=== Provided records ===
^^^^^^^^

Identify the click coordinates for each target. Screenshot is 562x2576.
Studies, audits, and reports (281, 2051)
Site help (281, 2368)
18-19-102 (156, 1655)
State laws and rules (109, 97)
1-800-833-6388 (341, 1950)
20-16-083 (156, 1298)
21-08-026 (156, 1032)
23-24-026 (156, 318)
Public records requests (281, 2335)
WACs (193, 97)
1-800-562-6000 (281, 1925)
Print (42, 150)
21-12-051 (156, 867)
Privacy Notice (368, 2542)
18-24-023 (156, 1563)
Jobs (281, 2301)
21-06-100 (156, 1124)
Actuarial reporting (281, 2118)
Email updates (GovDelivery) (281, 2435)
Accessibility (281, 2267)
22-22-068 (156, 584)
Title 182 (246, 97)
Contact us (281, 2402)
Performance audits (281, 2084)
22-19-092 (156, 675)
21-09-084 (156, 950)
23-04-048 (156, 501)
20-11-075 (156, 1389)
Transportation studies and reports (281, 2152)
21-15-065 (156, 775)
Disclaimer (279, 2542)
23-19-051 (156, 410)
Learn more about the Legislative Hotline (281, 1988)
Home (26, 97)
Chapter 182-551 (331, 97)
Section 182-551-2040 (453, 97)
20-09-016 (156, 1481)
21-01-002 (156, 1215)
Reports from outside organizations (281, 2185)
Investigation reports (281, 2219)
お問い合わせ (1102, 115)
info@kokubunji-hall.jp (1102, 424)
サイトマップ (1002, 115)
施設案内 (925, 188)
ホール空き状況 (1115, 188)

^^^^^^^^

=== Task statement ===
Return the listing above in full, character for character.

=== Written answer ===
Identify the click coordinates for each target. Screenshot is 562x2576.
Studies, audits, and reports (281, 2051)
Site help (281, 2368)
18-19-102 (156, 1655)
State laws and rules (109, 97)
1-800-833-6388 (341, 1950)
20-16-083 (156, 1298)
21-08-026 (156, 1032)
23-24-026 (156, 318)
Public records requests (281, 2335)
WACs (193, 97)
1-800-562-6000 (281, 1925)
Print (42, 150)
21-12-051 (156, 867)
Privacy Notice (368, 2542)
18-24-023 (156, 1563)
Jobs (281, 2301)
21-06-100 (156, 1124)
Actuarial reporting (281, 2118)
Email updates (GovDelivery) (281, 2435)
Accessibility (281, 2267)
22-22-068 (156, 584)
Title 182 (246, 97)
Contact us (281, 2402)
Performance audits (281, 2084)
22-19-092 (156, 675)
21-09-084 (156, 950)
23-04-048 (156, 501)
20-11-075 (156, 1389)
Transportation studies and reports (281, 2152)
21-15-065 (156, 775)
Disclaimer (279, 2542)
23-19-051 (156, 410)
Learn more about the Legislative Hotline (281, 1988)
Home (26, 97)
Chapter 182-551 (331, 97)
Section 182-551-2040 (453, 97)
20-09-016 (156, 1481)
21-01-002 (156, 1215)
Reports from outside organizations (281, 2185)
Investigation reports (281, 2219)
お問い合わせ (1102, 115)
info@kokubunji-hall.jp (1102, 424)
サイトマップ (1002, 115)
施設案内 (925, 188)
ホール空き状況 (1115, 188)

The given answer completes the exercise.